В ответ на это Гоша Зарубин промолчал. Он знал, что Аристарх Вениаминович никогда не лжет, никогда, опять же, не напивается до галлюцинаций и что до старческого маразма ему так же далеко, как, скажем, Коле Пермяку — до должности Президента Российской Федерации. За старика было немного обидно, тем более что снисходительное презрение Пермяка ко всяким художникам и прочей интеллигенции задевало и самого Гошу. Однако Зарубин промолчал, поскольку, во-первых, не умел спорить с людьми, которые не слышат никого, кроме себя, а во-вторых, не хотел лишиться собутыльника.
Ошибочно истолковав молчание реставратора как знак полного согласия, Пермяк по новой наполнил стаканы и принялся развивать тему.

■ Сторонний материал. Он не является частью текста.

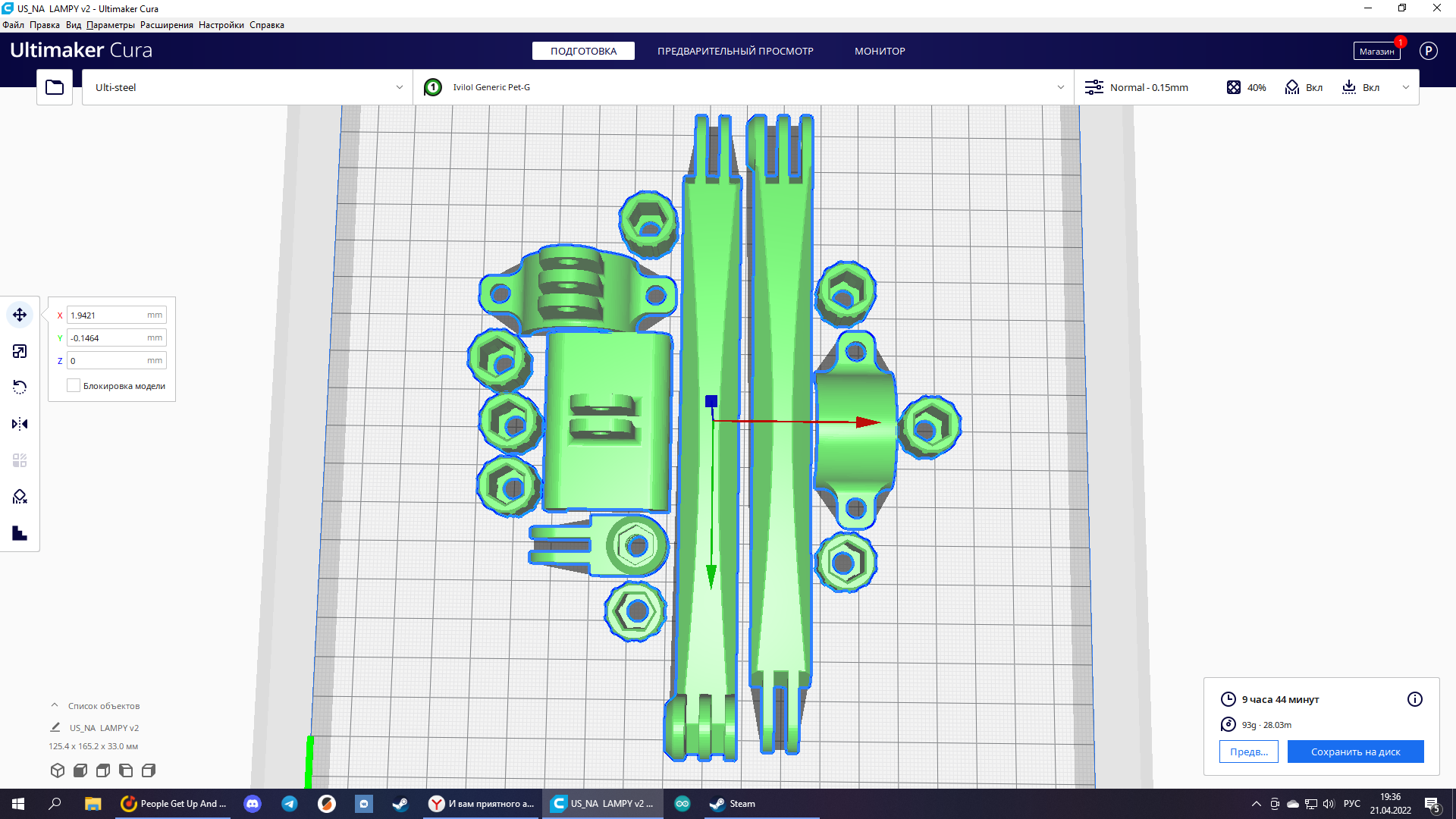Expand the Ulti-steel printer dropdown
Viewport: 1456px width, 819px height.
click(x=399, y=87)
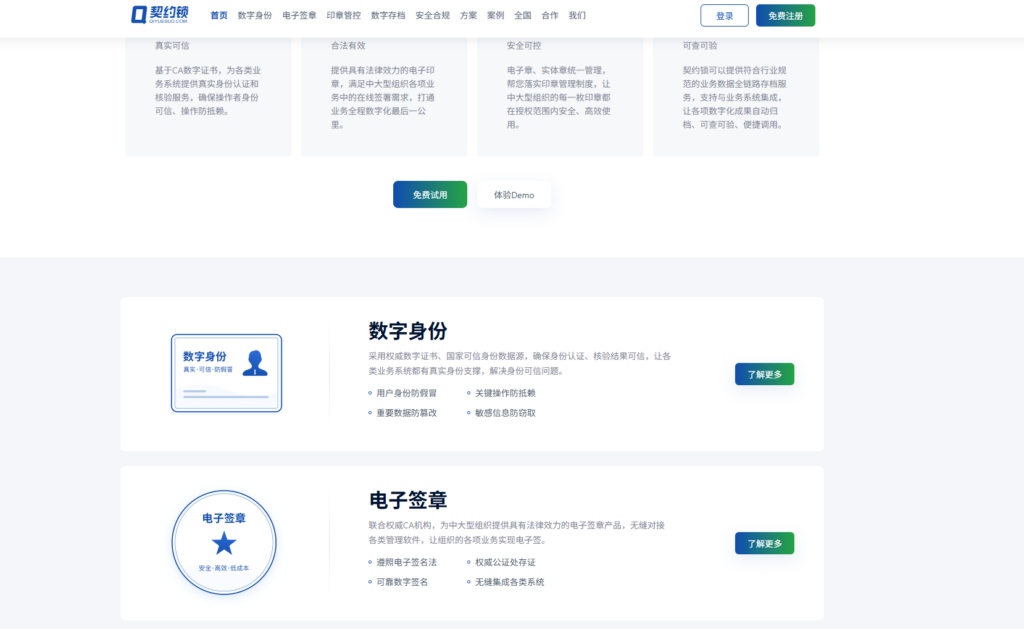
Task: Click 案例 in the navigation bar
Action: [495, 16]

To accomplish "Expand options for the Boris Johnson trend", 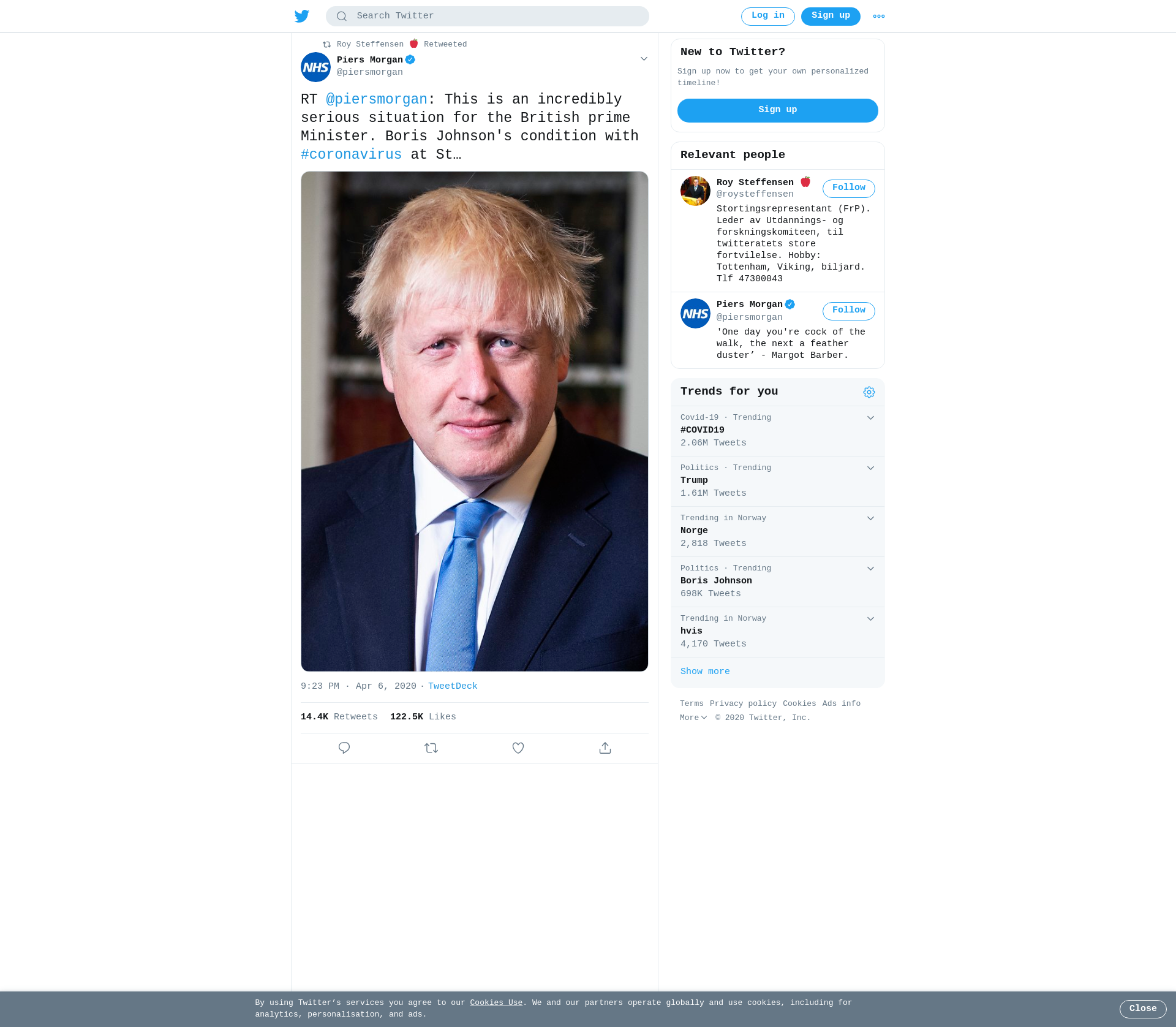I will 870,569.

Выходило, что начальник экспедиции из Краснопольского, как из дерьма пуля, и что, если срочно не принять каких-то решительных мер, все они так и проторчат в этой богом забытой дыре до белых мух, а потом вернутся в Москву несолоно хлебавши. Коренному москвичу Гоше Зарубину, человеку сугубо городскому и привыкшему гордиться утонченной артистичностью своей натуры, вовсе не улыбалось застрять в Волчанке надолго и до поздней осени кормить местных комаров своей кровушкой. Однако он никак не понимал, какие меры, да еще к тому же и решительные, к скорейшему успешному завершению экспедиции могут принять они — Гоша и Коля, художник-реставратор и водитель раздолбанного экспедиционного грузовика.

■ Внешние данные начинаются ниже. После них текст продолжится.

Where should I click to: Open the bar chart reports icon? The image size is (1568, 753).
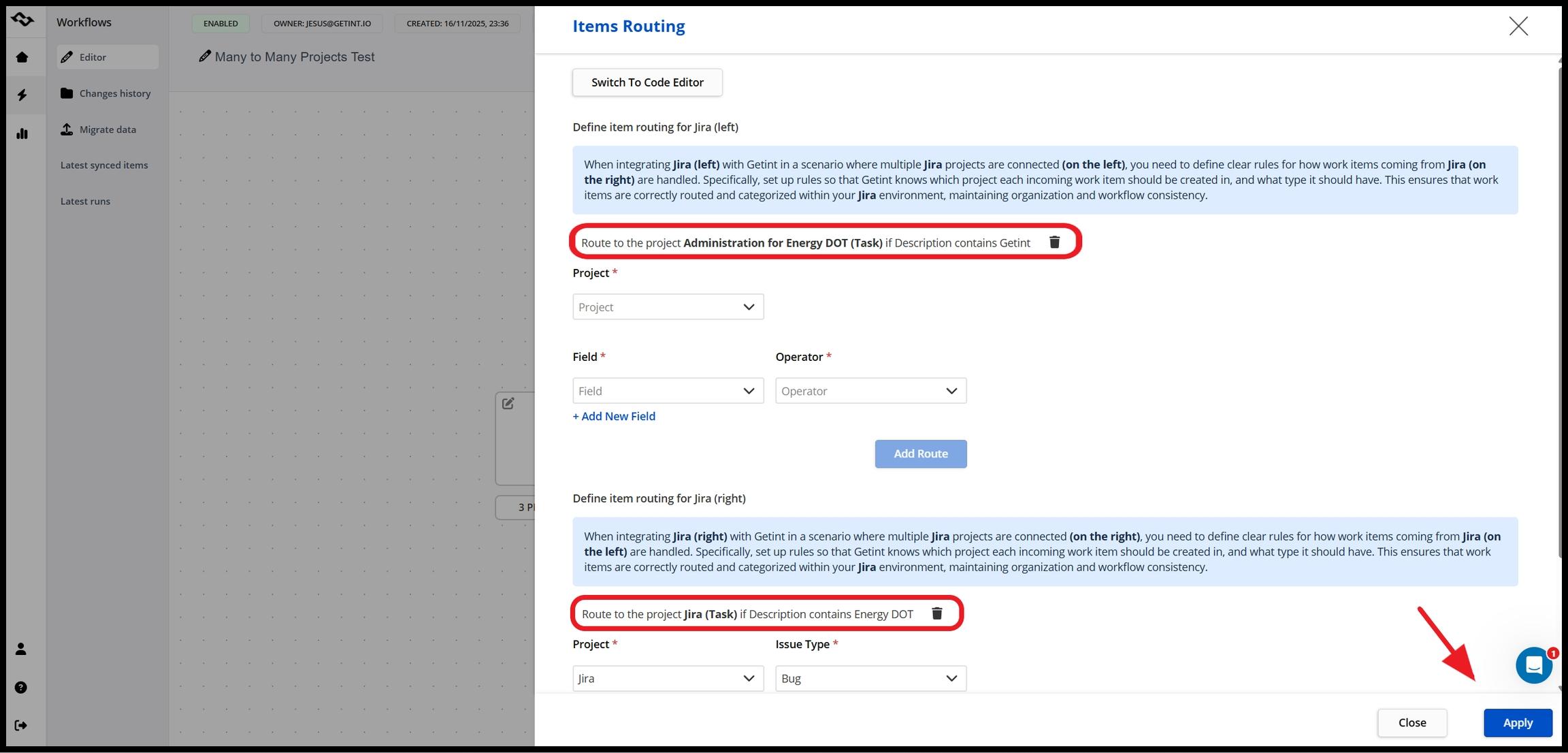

Пермяк объяснил. В его изложении все это выглядело совсем просто — проще, чем процесс извлечения спирта из зубной пасты или, скажем, клея «БФ». До монастыря меньше двадцати километров, так? Стоит он у истоков Волчанки, так что и карта с компасом не нужны, не говоря уж о каких-то там проводниках. Иди себе вдоль берега, и дело в шляпе — будь спок, не промахнешься. За день можно без проблем смотаться туда и обратно и, между прочим, в полном объеме выполнить поставленные перед экспедицией пустяковые задачи. Гоша осмотрит развалины и проверит, есть ли там пресловутые фрески, а если есть, то в каком они пребывают состоянии. Справится ведь?.. Да не вопрос, конечно! Ну вот. А Коля Пермяк, человек опытный, сто раз побывавший в геологических экспедициях, тем временем заглянет в демидовскую штольню. Малахит — это ведь не железная руда и не урановая, его простым глазом видно, потому что зеленый. Понял? Выбрать, если есть, кусок покрасивее, принести и сунуть Краснопольскому под нос — любуйся, наука! Только не забудь в дневник экспедиции записать, кто тебе эту хреновину принес. Попробуй не запиши, у меня ведь свидетели имеются!

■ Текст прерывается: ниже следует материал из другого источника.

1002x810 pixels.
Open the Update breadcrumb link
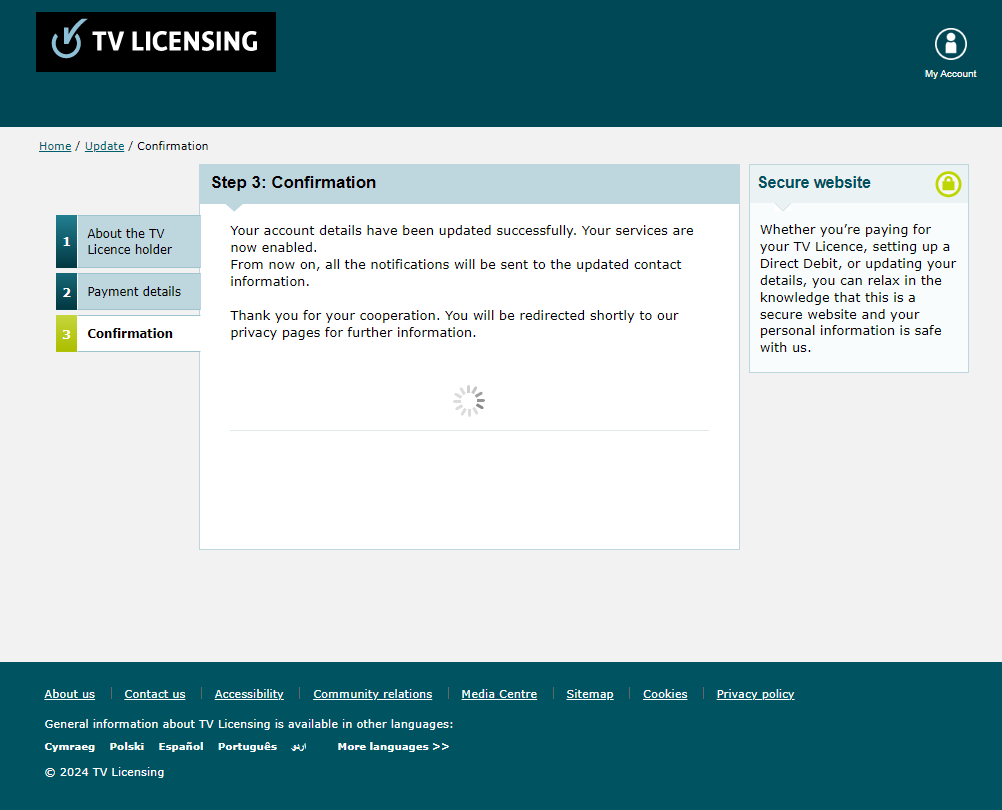104,146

И что в итоге? Экспедиции этой бестолковой, слава богу, конец. Бабьим сказкам — конец. Краснопольскому тоже конец, не станут его в институте после этого терпеть, уж ты мне поверь, я-то знаю, он с начальством давно на ножах. Про Молчанова и говорить нечего, птичкой полетит — на биржу, работу искать. А Гоше и Коле — почет, уважение и денежная премия в размере месячного оклада. Как минимум. Каково?!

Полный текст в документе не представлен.